YOUR OBJECTIVE: Look for the word "agent" in the entries and copy every line where it shows up.

Collected data:
*** Begin section ***

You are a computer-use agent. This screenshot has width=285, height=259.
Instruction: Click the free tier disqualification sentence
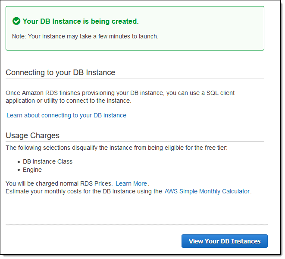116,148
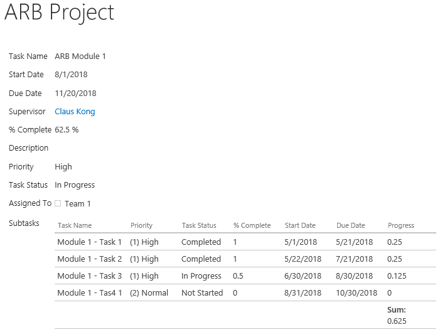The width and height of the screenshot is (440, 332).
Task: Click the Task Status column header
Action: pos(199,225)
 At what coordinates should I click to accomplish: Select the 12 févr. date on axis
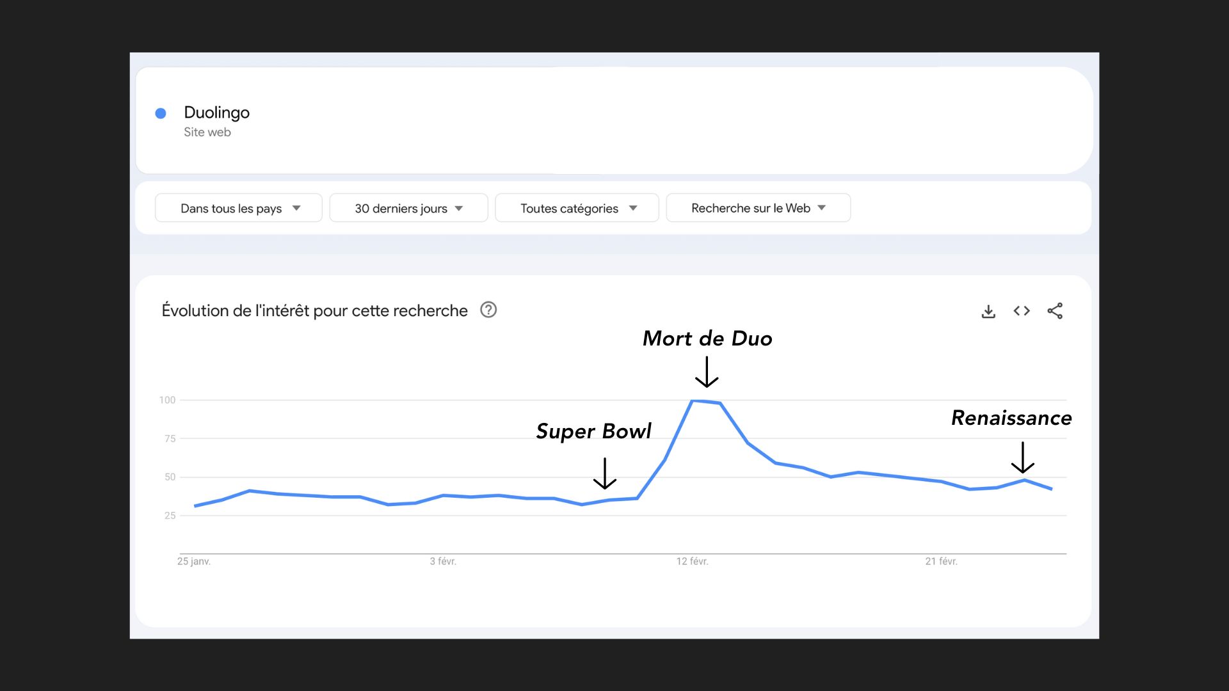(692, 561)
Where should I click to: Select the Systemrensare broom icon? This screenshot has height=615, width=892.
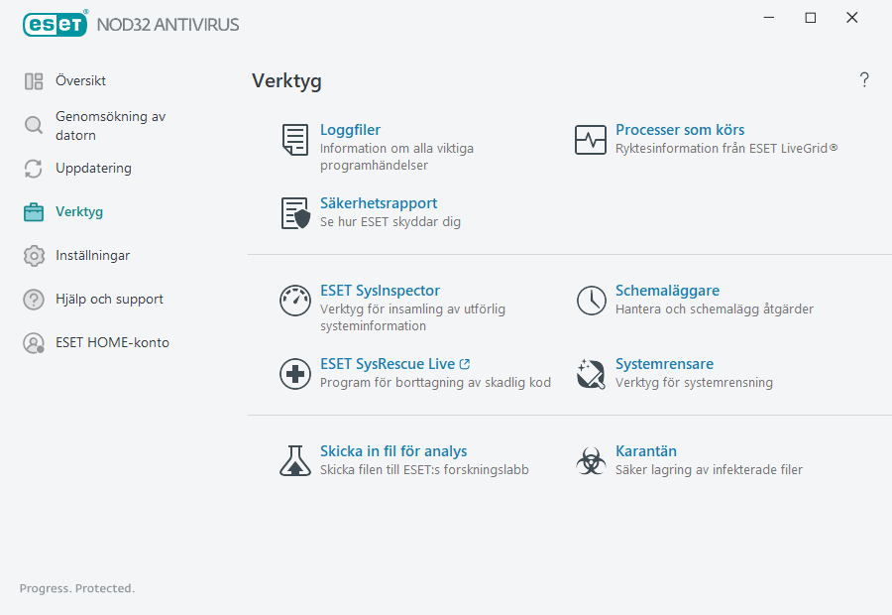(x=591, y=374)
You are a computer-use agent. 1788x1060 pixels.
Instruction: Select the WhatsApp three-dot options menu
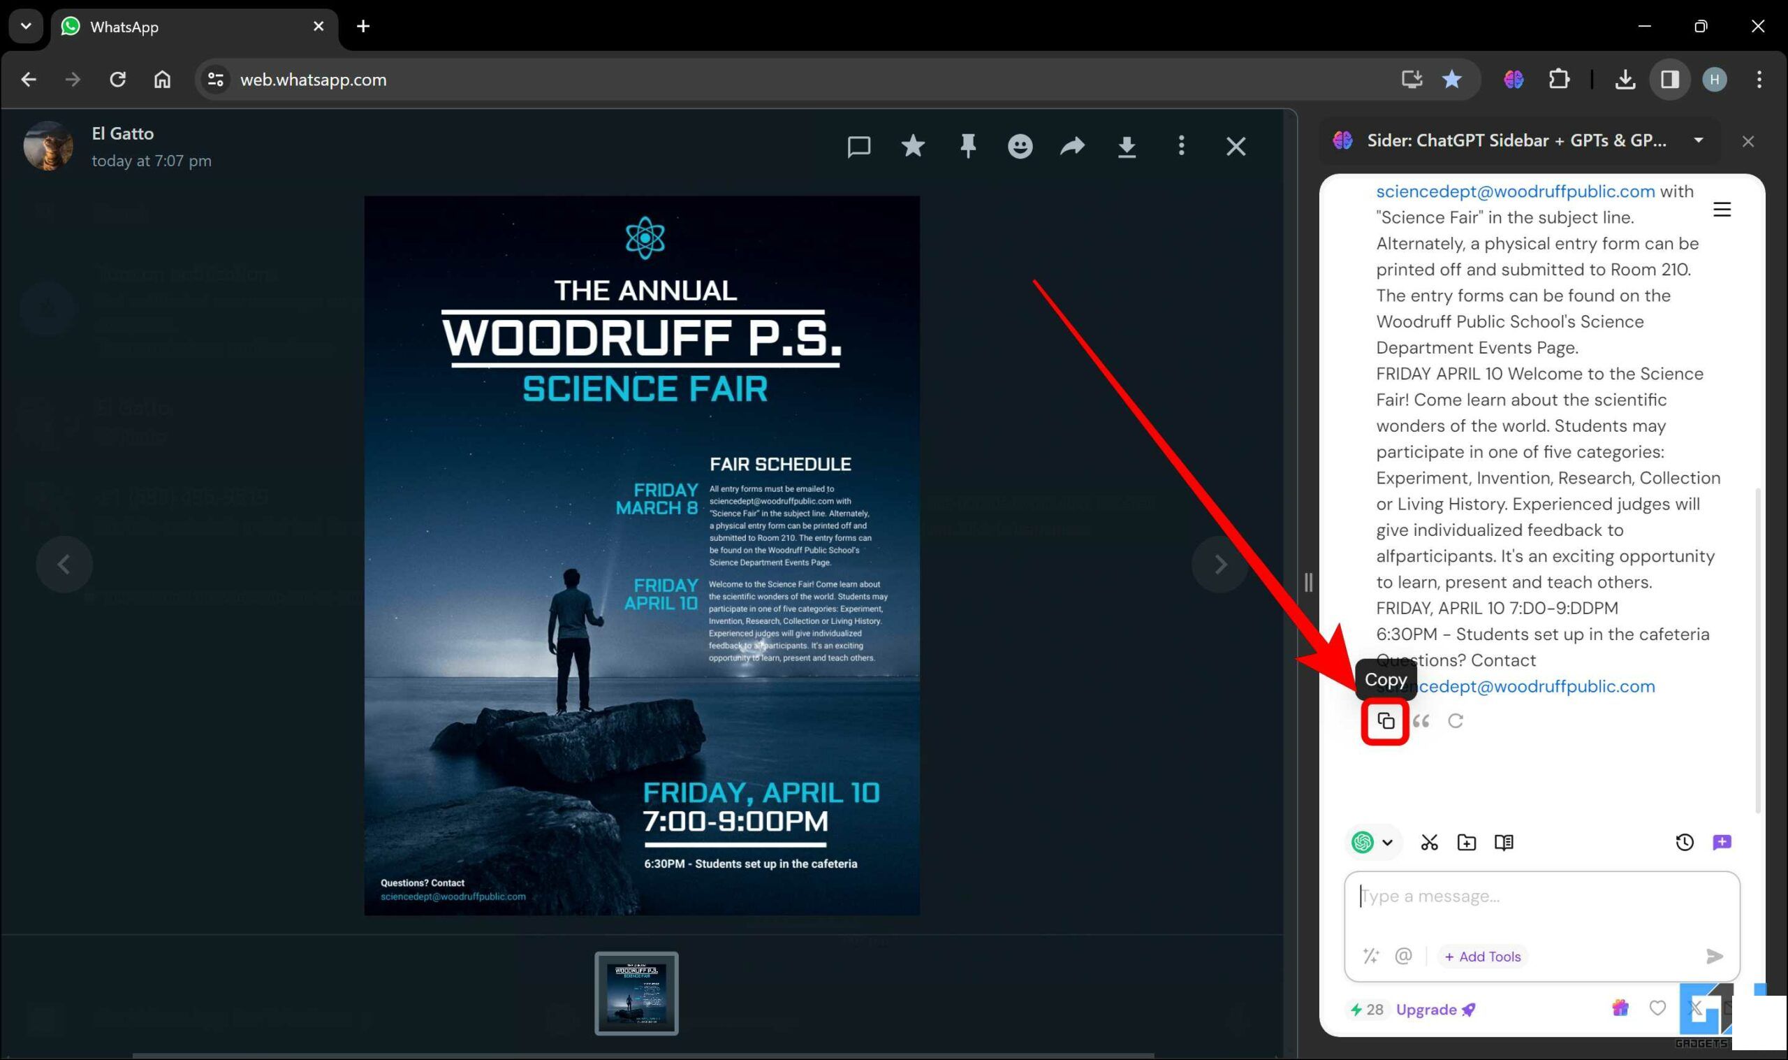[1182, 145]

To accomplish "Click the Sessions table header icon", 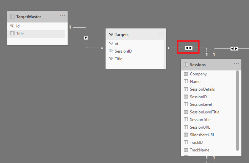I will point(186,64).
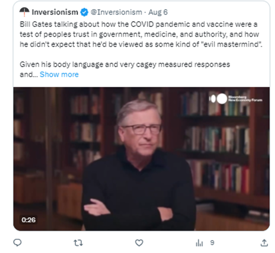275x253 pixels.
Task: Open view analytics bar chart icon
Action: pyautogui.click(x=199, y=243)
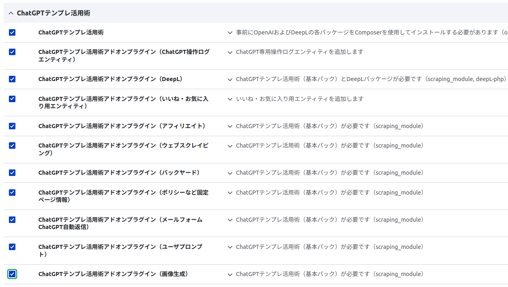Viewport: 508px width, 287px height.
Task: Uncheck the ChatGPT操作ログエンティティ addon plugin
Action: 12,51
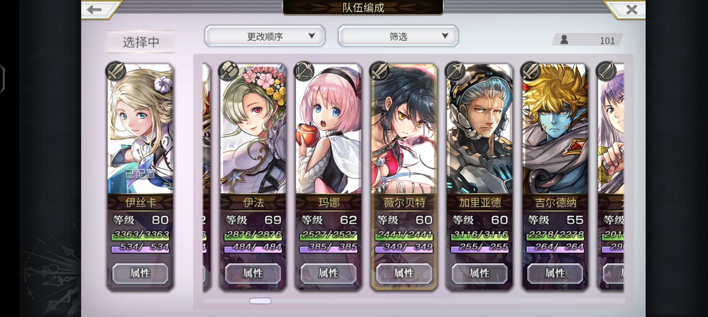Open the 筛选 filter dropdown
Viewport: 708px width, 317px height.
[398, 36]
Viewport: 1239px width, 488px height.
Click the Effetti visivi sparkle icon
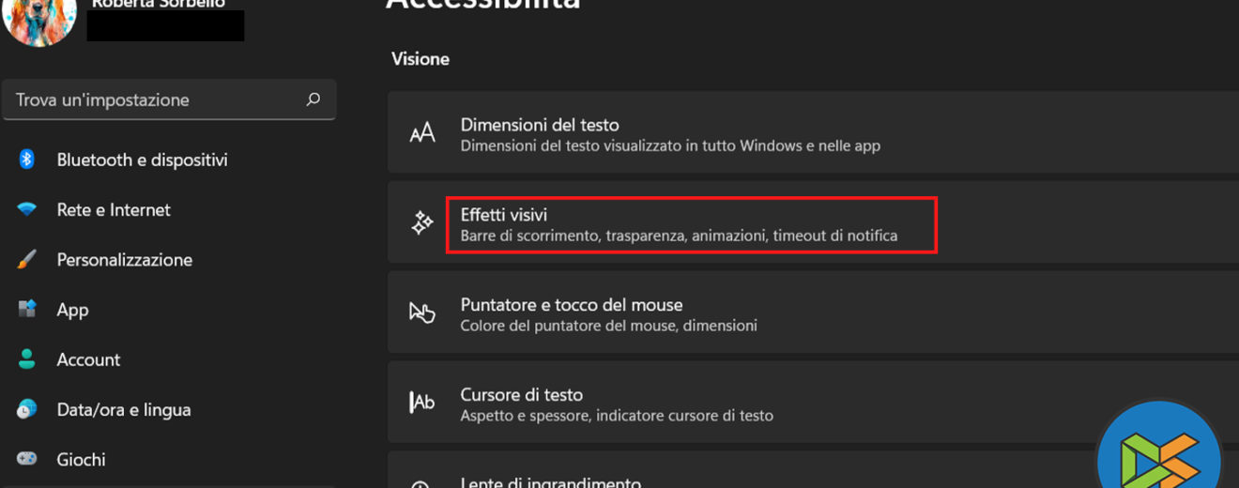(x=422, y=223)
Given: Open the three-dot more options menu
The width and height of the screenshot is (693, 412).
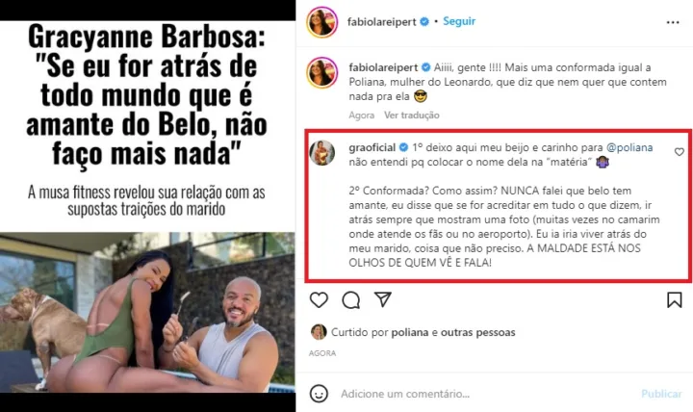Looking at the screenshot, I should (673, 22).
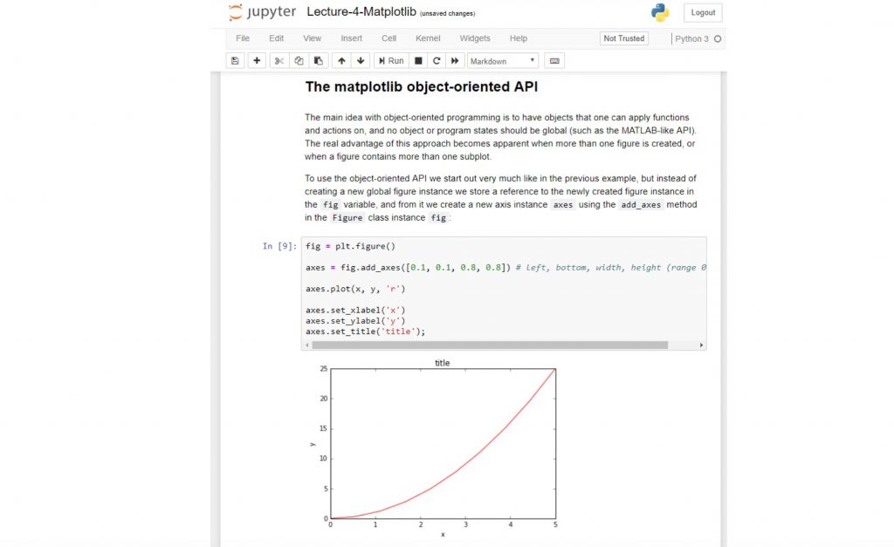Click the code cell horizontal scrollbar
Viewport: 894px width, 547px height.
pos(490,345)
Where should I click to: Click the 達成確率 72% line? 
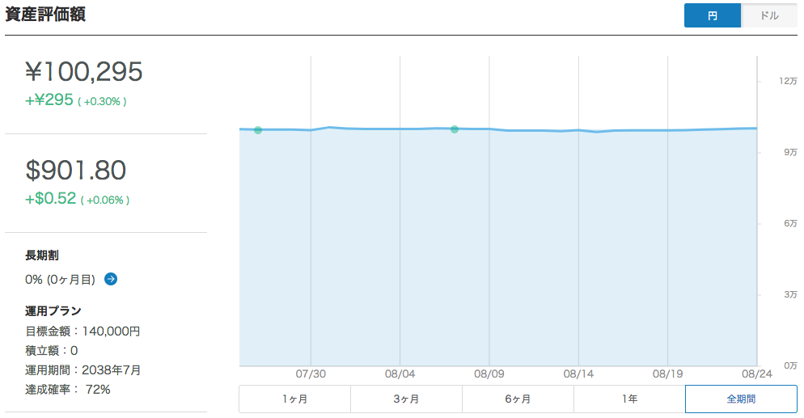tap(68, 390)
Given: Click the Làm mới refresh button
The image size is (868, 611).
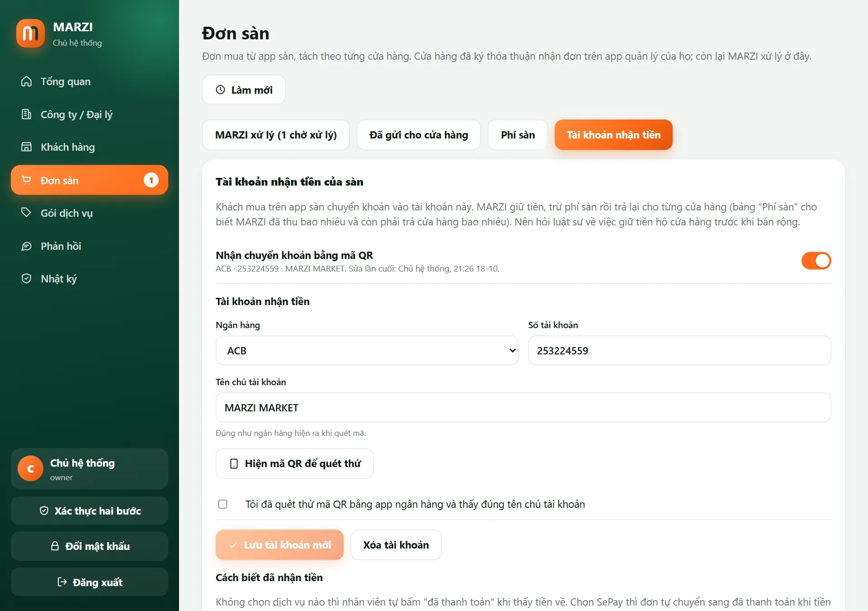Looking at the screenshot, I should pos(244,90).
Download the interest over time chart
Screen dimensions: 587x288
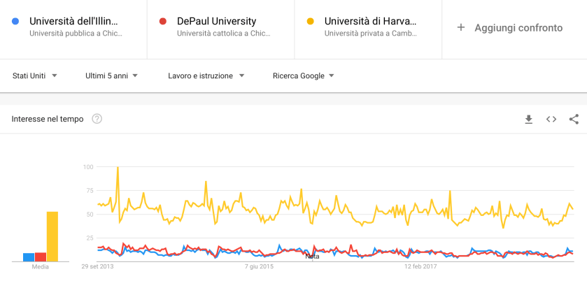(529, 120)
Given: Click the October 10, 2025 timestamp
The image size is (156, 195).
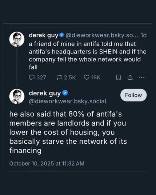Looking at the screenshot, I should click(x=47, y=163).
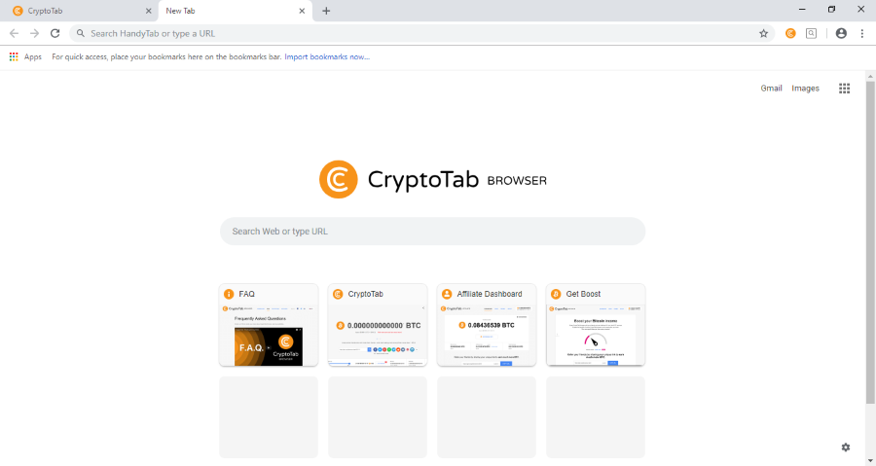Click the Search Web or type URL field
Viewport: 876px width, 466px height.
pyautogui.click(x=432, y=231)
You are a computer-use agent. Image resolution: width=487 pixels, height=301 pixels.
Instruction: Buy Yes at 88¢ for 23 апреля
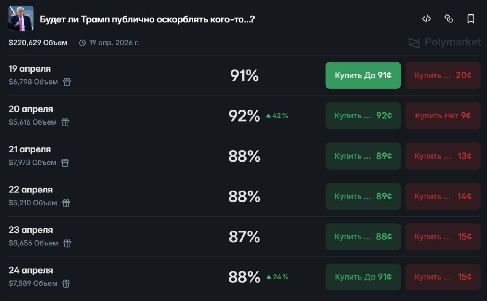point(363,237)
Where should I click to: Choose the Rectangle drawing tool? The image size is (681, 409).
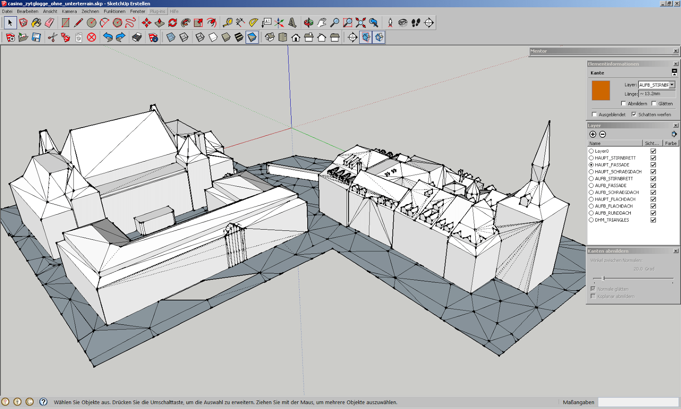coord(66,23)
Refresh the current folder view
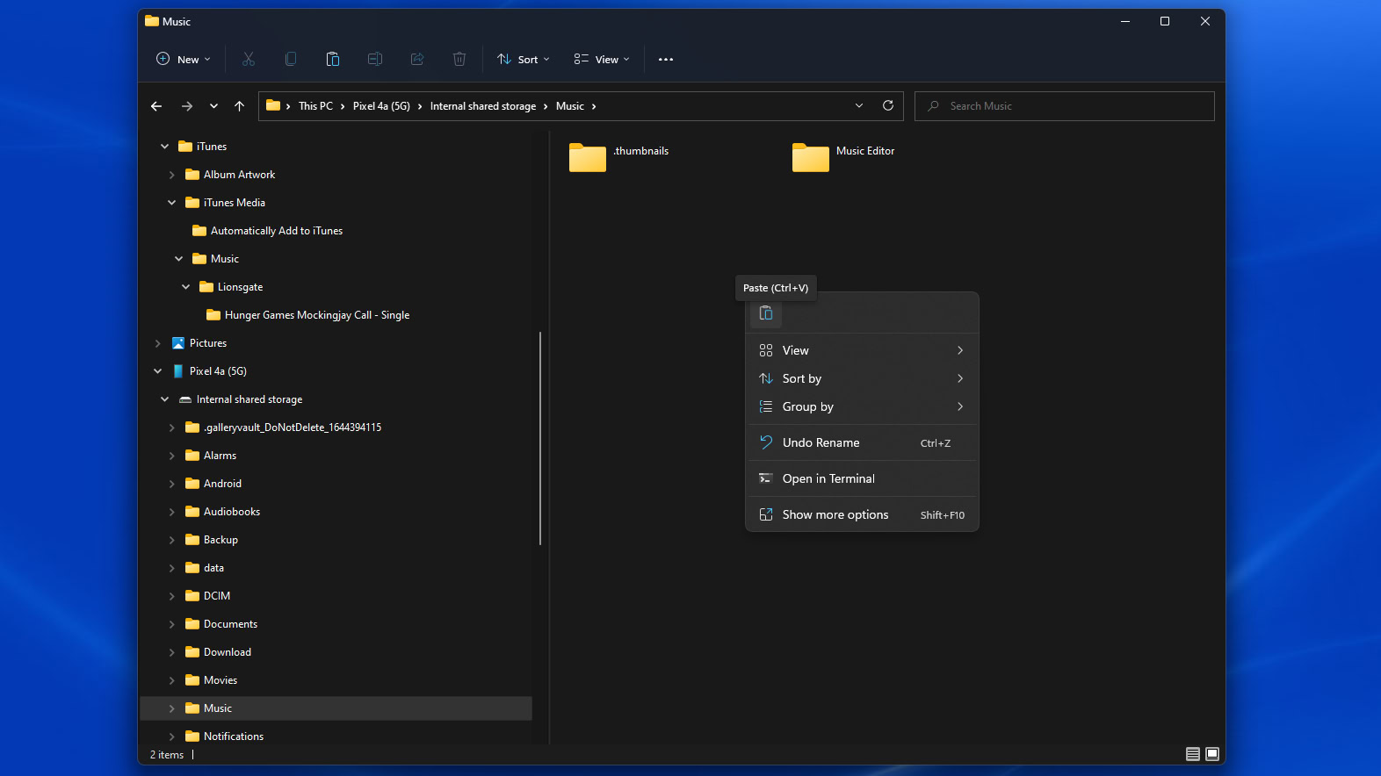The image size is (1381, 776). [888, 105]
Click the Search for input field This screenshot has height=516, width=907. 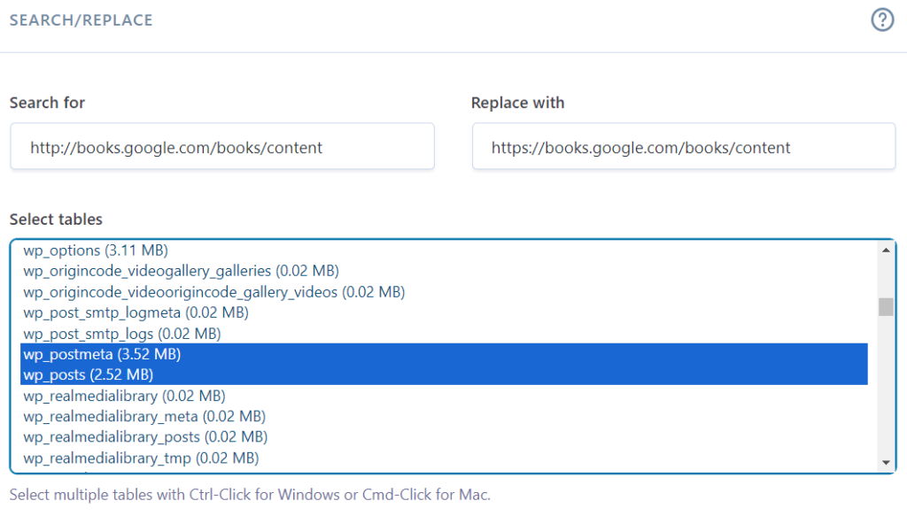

*** End section ***

RESPONSE:
You are a computer-use agent. This screenshot has width=285, height=259.
You are a computer-use agent. 1788x1060 pixels.
You are a computer-use agent. Image resolution: width=487 pixels, height=301 pixels.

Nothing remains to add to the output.